Xiaowei R. Wang, on breaking bread as research ritual
Published last year, Blockchain Chicken Farm is not specifically about any of the things mentioned in its title but a sustained analysis by Wang that looks to rural China as the locus of tech innovation. Decentering the white North American or European tech consumer as ‘the subject’ of innovation, the book looks to food, agriculture, and the East Asian (agrarian) citizen as sites where new technologies are integrated into the fabric of everyday life. Leaning into the centrality of food, Wang includes a number of ‘sinofuturist recipes’ that extrapolate different futures, based on shifting norms and scarcity.
“I want to quickly show you some of the things I have in my kitchen right now. I have some osmanthus flower—I’m going to make a tea with it. It’s a lovely cooling drink to which I’ll add licorice root, some hawthorn slices, and some hibiscus.”
Xiaowei R. Wang, sharing a fragrant kitchen inventory with MUTEK Recorder viewers
“I really love thinking about the kitchen as a studio or gallery. There’s always something that’s really feminized about the kitchen and often ignored. Recipes are often discredited because it’s seen as a form of feminized labour.”
Xiaowei R. Wang, on resisting the erasure of the kitchen—by foregrounding it
Choice Recipe:
Following the MUTEK Recorder conversation, Xiaowei shared the following recipe with HOLO readers.


In large scale hog farming, stressed piglets bite each others tails off. Pig tails are a delicacy in the age of genetically modified, industrial hog farming where pig tails are being engineered out.


1/2 inch stick of licorice, 1 tbsp of ginger, minced finely, 2 cloves of garlic, minced finely, 1/2 stick of Chinese cinnamon (cassia bark), 1 tbsp green Szechuan peppercorns, 3 star anise, 1 tbsp sugar, 1 bay leaf, 1 cup of soy sauce, oil, 1 pig tail, 2 eggs, cilantro, scallions


  1. First, make eggs (for ludan, or soy eggs), boil eggs for 7 minutes and 30 seconds. Remove from heat and immediately put eggs in a cooling ice bath. Peel eggs, set aside.
  2. Fill a large wok with water and bring to a boil. Place the pig tail in boiling water and poach the pig tail for a minute. Remove the scum that floats at the top of the water. Remove pig tail and set aside.
  3. Dump the water out from the wok, making sure to dry the wok.
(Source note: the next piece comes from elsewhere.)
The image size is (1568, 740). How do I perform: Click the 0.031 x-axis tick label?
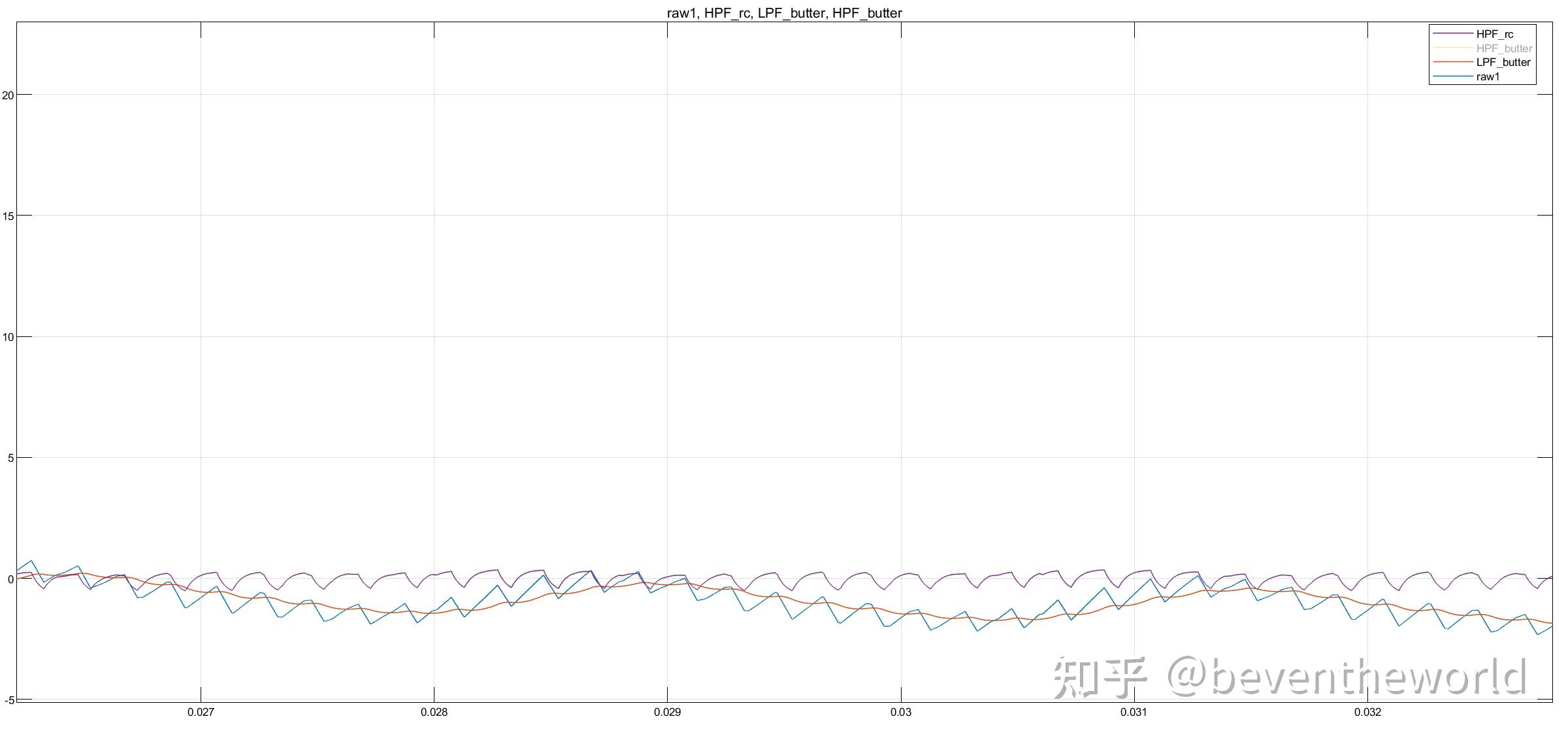click(x=1134, y=712)
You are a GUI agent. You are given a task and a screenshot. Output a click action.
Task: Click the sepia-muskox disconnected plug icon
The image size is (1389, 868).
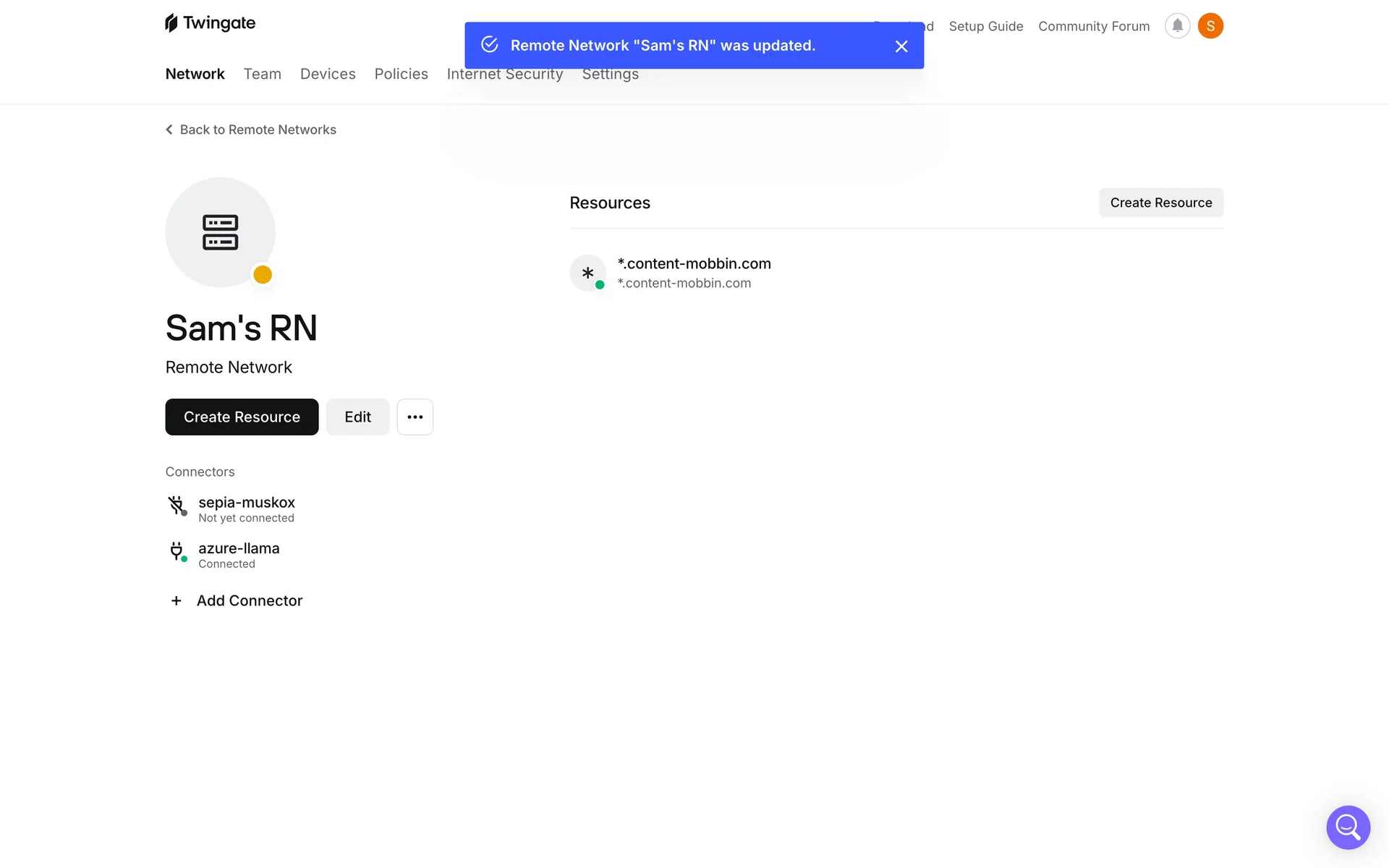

In the dry wok, pour some oil. Put the pig tail into the wok, along with 1/2 a tbsp of sugar. Turn the heat to medium to carmelize the pig tail on both sides. Remove the pig tail once exterior has turned brown.
  4. In the wok, keep the oil at medium. Add in the minced garlic and ginger. Stir for a few minutes, until ginger and garlic become fragrant.
  5. Put the oil, ginger, and garlic into a clay pot. Add the pig tail, the two peeled eggs and the rest of the spices: cinnamon, licorice, Szechuan peppercorn, anise and bayleaf. Add the other 1/2 tbsp of sugar and soysauce. Put clay pot on stove and cover. For a soft boiled egg with jammy yolks, don’t put the soft boiled eggs into the pot—use the seasoning liquid as a cold bath and steep the eggs in the soy sauce mixture for up to 2 hours.
  6. Simmer at medium just until slightly bubbling, then turn heat to a low simmer for up to 2 hours. The longer you simmer for, the more flavorful the meat and eggs will become.
  7. Remove tail and eggs from heat, plate and garnish with scallions and cilantro.